«Los hombres creen que yo soy ese Dios terrible que precipita a toda la humanidad al infierno. ¡Cuánto se sorprenderán al final de los tiempos, cuando vean a tantas almas que creían perdidas, gozando de la felicidad eterna en medio de los elegidos» (Mensaje de Dios Padre a Sor Eugenia Ravasio).
Una de las grandes obras que nuestro Padre Celestial realiza en favor de los hombres es liberarlos de las ideas erróneas que a menudo tienen de Él. En este sentido, se pueden observar dos extremos opuestos, ninguno de los cuales acierta a reconocer a Dios tal y como es en verdad.
El primero consiste en verlo como un juez vengador que persigue implacablemente cada pecado y cada debilidad humana. Con tal visión, se desconoce que Dios es un Padre lleno de amor, dispuesto a todo con tal de salvar al hombre de su perdición. En este sentido, no es de extrañar que en el Mensaje a la Madre Eugenia Ravasio nuestro Padre hable de aquellas almas que algunas personas creían condenadas y nos recuerde cuán grande es su amor, que corteja al hombre y lucha por él hasta su último suspiro.

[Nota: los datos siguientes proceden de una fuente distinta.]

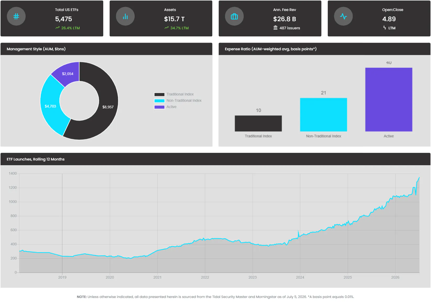
Task: Click the trend arrow beside 34.7% LTM
Action: (166, 28)
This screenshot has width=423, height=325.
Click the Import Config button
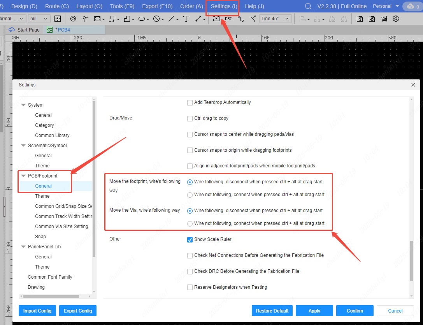click(x=37, y=311)
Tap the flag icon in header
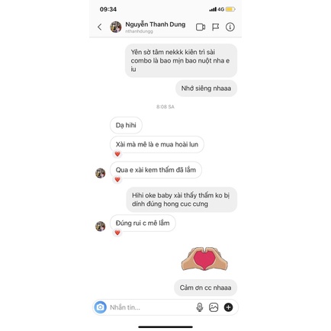Screen dimensions: 331x331 tap(215, 27)
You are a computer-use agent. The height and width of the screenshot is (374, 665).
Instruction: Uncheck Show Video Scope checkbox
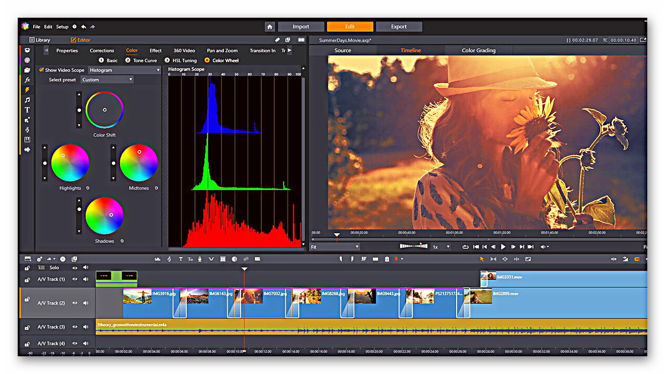pos(42,70)
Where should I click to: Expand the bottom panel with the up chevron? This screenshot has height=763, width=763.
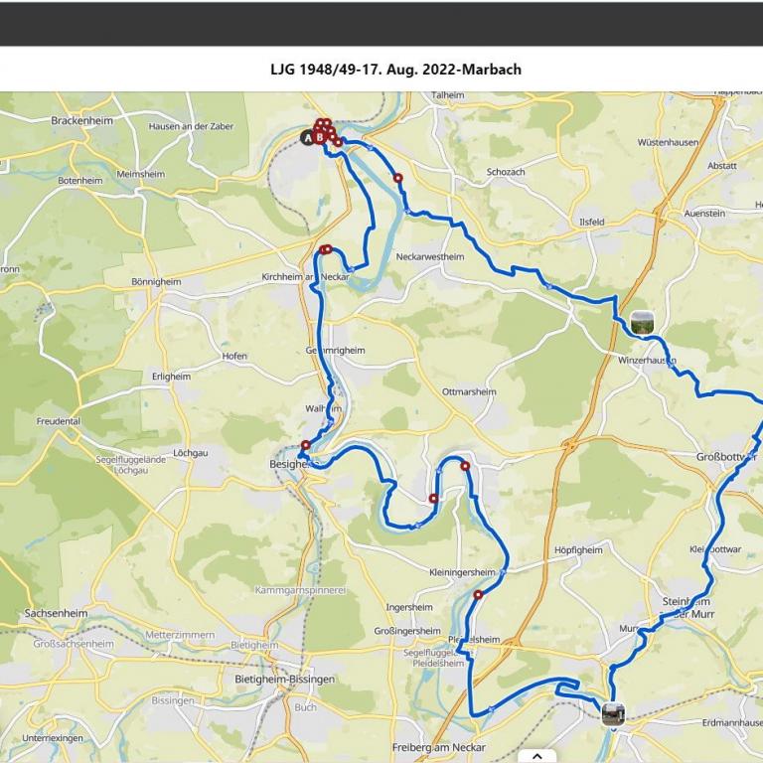[x=537, y=756]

Lo que sucede con cada alma después de la muerte sigue siendo un misterio del amor y la justicia de Dios. Desconocemos qué es lo que ocurre entre Dios y el hombre en el último instante antes de que este muera. Por ello, siempre conviene recordar el infinito amor de Dios por todos los hombres y orar por su salvación eterna.

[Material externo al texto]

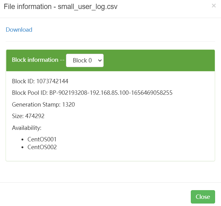This screenshot has height=206, width=221.
Task: Click the "Size:" label
Action: pyautogui.click(x=17, y=116)
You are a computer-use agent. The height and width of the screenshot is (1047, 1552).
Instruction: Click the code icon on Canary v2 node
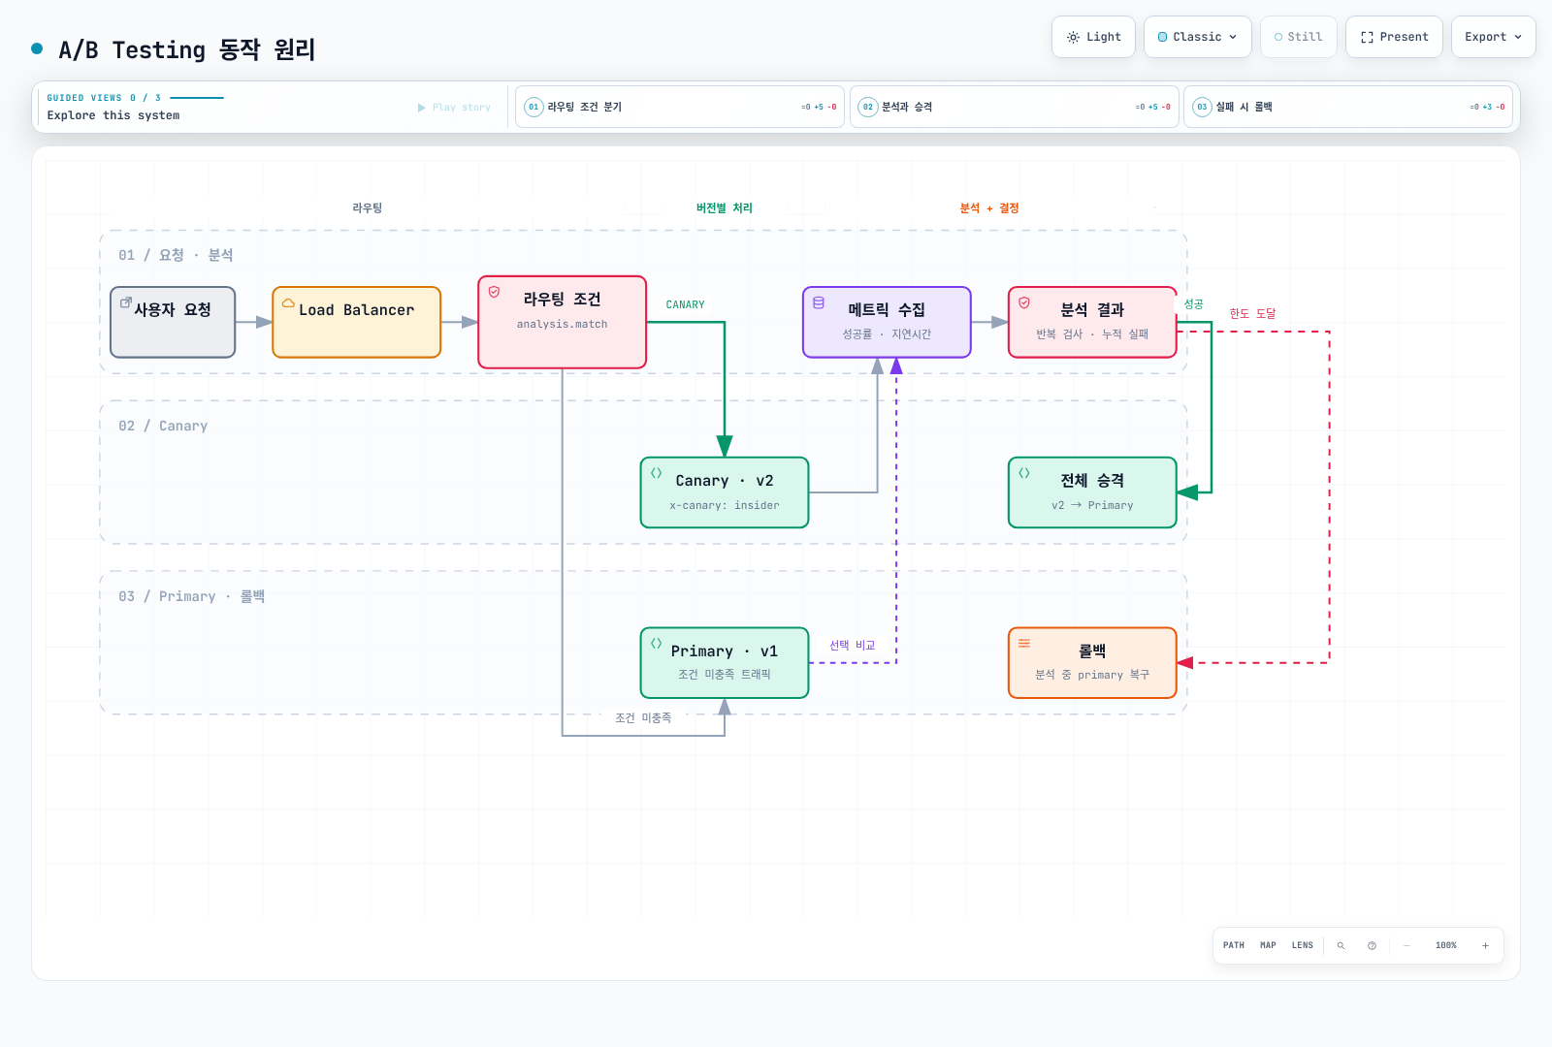(x=657, y=473)
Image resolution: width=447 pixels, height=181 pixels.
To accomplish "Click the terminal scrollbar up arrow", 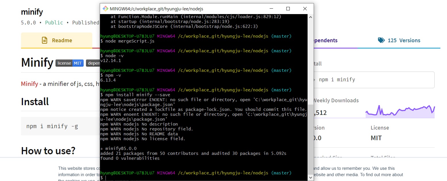I will (x=310, y=17).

El segundo extremo al que nos referimos es aquel que sugiere que nuestro Padre celestial no se toma el pecado tan en serio, como si éste en realidad no fuera tan grave. Tal actitud también daría lugar a una imagen distorsionada de Dios y restaría importancia a la obra de la redención.
El Espíritu Santo, como nuestro Maestro interior, restablecerá en nosotros la verdadera imagen de Dios, de modo que podamos contribuir, a través de nuestro testimonio, a que nuestro Padre sea conocido, honrado y amado como un Dios amoroso y, a la vez, justo.